## SELECTED PASSAGE
◆ ◆ ◆
Integrated DNA Technologies, Inc.
- Company type: Private
- Industry: Biotechnology
- Founded: Coralville, IA, USA 1987
- Founder: Dr. Joseph A. Walder
- Headquarters: Coralville, IA, U.S.
- Number of locations: Coralville, IA USA – San Diego, CA USA – Skokie, IL USA – Leuven, Belgium – Singapore
- Area served: Research and diagnostics life sciences market
- Products: Oligonucleotides
- Number of employees: 1,661 (2023)
- Parent: Danaher Corporation
- Website: IDTDNA.com

= Integrated DNA Technologies =

American biotechnology company

Integrated DNA Technologies, Inc. (IDT), headquartered in Coralville, Iowa, is a supplier of custom nucleic acids, serving the areas of academic research, biotechnology, clinical diagnostics, and pharmaceutical development. IDT's primary business is the manufacturing of custom DNA and RNA oligonucleotides (oligos) for research applications.

Joseph A. Walder, M.D., Ph.D. (Northwestern University), founded Integrated DNA Technologies, Inc. in 1987 through a partnership with Baxter Healthcare Corporation at the University of Iowa Technology Innovation Center business incubator. In its first 10 years, IDT grew from a startup with 10 synthesizing machines to a small company with more than 500, shipping an average 75,000 custom oligos per day to more than 82,000 customers worldwide. In March 2018, IDT was acquired by Danaher Corporation for a reported $1.9 billion.

== Mission ==
IDT's mission is to enable discovery in biology and medicine. The company strives to achieve this by improving nucleic acid synthesis technology and developing new applications for the use of DNA- and RNA-based compounds. IDT's advanced synthesis group combines expertise in chemistry, molecular biology, and engineering to produce and purify complex nucleic acids of all kinds.

== SciTools ==
Synthetic oligonucleotides are used in various molecular biology applications, e.g., polymerase chain reaction (PCR), molecular beacons, microarrays, mutagenesis, RNAi, antisense and gene synthesis. Published bioinformatics algorithms can predict biophysical properties of oligonucleotides from their sequence and estimate oligonucleotide performance in specific assays, when used singly or together with other sequences. IDT's SciTools is a free online suite of computational software tools that enable molecular biologists to design, evaluate and make informed decisions about the properties of nucleic acid sequences. Instructions and help to each software tool can be found at the top of web input forms. The code is regularly updated when more accurate models and algorithms are published.

== Major product areas ==

| DNA & RNA Synthesis | Oligonucleotide Modifications |
| Functional Genomics | Genotyping |
| Next Generation Sequencing | Gene Expression |
| Reagents | Mutation Detection |
| GMP for Molecular Diagnostics | Large Scale Oligo Synthesis |
RNase H-dependent PCR (rhPCR)

== Certifications ==
IDT earned its ISO 9001:2000 certification at its oligonucleotide production headquarters in 2005.

IDT earned its ISO 13485:2003 certification for its Quality Management System in 2008.
◆ ◆ ◆
## PROVIDED INFORMATION

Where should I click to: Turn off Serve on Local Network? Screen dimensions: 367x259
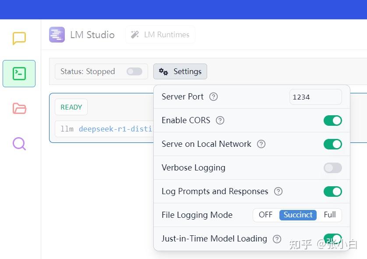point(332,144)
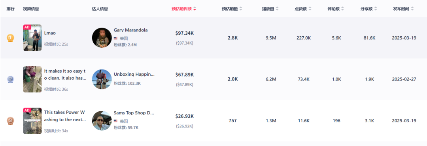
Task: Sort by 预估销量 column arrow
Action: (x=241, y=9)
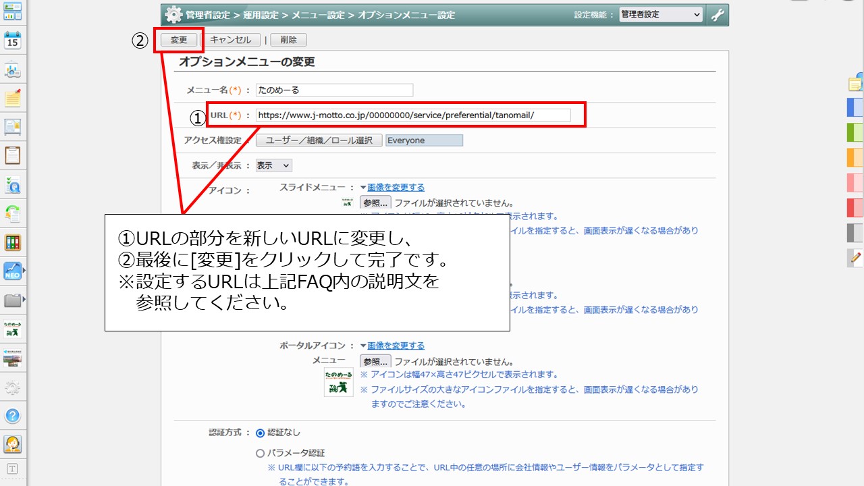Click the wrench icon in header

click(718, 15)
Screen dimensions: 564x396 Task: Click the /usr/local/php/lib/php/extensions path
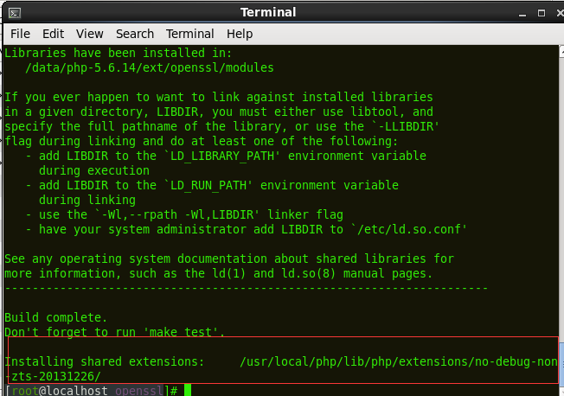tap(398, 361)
◆ ◆ ◆
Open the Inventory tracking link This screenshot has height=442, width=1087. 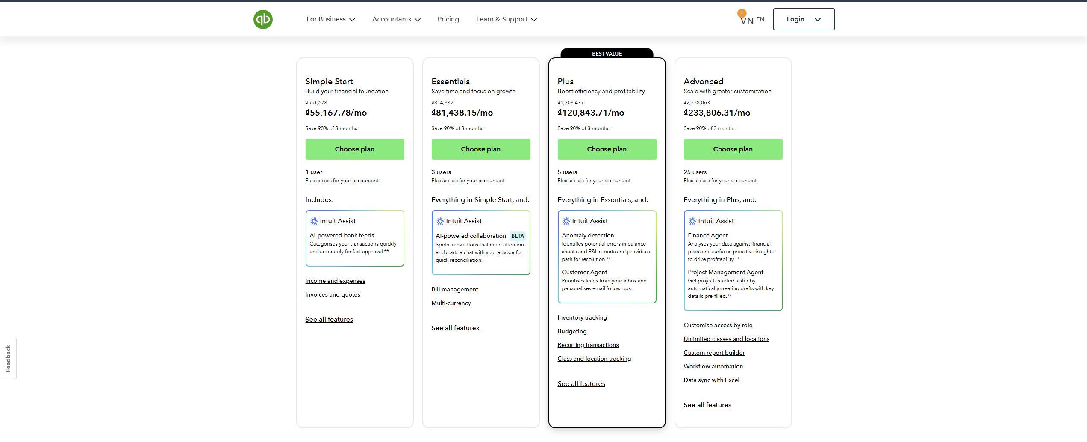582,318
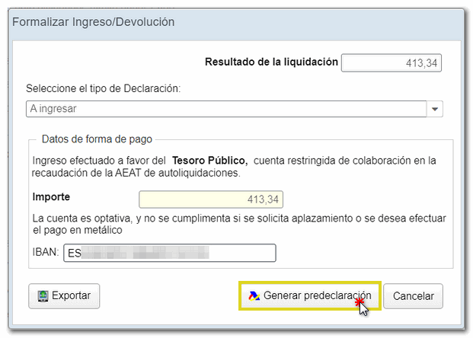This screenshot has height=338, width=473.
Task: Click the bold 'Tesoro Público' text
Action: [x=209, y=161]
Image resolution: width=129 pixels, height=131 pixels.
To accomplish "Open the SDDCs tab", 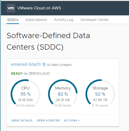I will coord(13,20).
◆ ◆ ◆
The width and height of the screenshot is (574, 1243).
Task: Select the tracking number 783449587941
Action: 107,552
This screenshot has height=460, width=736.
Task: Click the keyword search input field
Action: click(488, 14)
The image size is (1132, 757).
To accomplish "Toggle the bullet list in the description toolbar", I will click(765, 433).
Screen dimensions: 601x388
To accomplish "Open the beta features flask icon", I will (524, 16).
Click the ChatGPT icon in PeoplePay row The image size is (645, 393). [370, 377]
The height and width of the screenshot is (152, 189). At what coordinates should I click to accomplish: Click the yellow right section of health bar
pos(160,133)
◆ ◆ ◆
## TASKS
[1] Reproduce the passage of the Integrated DNA Technologies article from "- Number of locations: Coralville, IA" up to and including "employees: 1,661 (2023)".
[2] Answer these questions from the Integrated DNA Technologies article:
(a) In what year was the company founded?
(b) Which corporation acquired the company in March 2018?
(c) In what year did the company earn its ISO 13485:2003 certification?

## SOLUTIONS TO EACH TASK
[1]
- Number of locations: Coralville, IA USA – San Diego, CA USA – Skokie, IL USA – Leuven, Belgium – Singapore
- Area served: Research and diagnostics life sciences market
- Products: Oligonucleotides
- Number of employees: 1,661 (2023)

[2]
(a) 1987
(b) Danaher Corporation
(c) 2008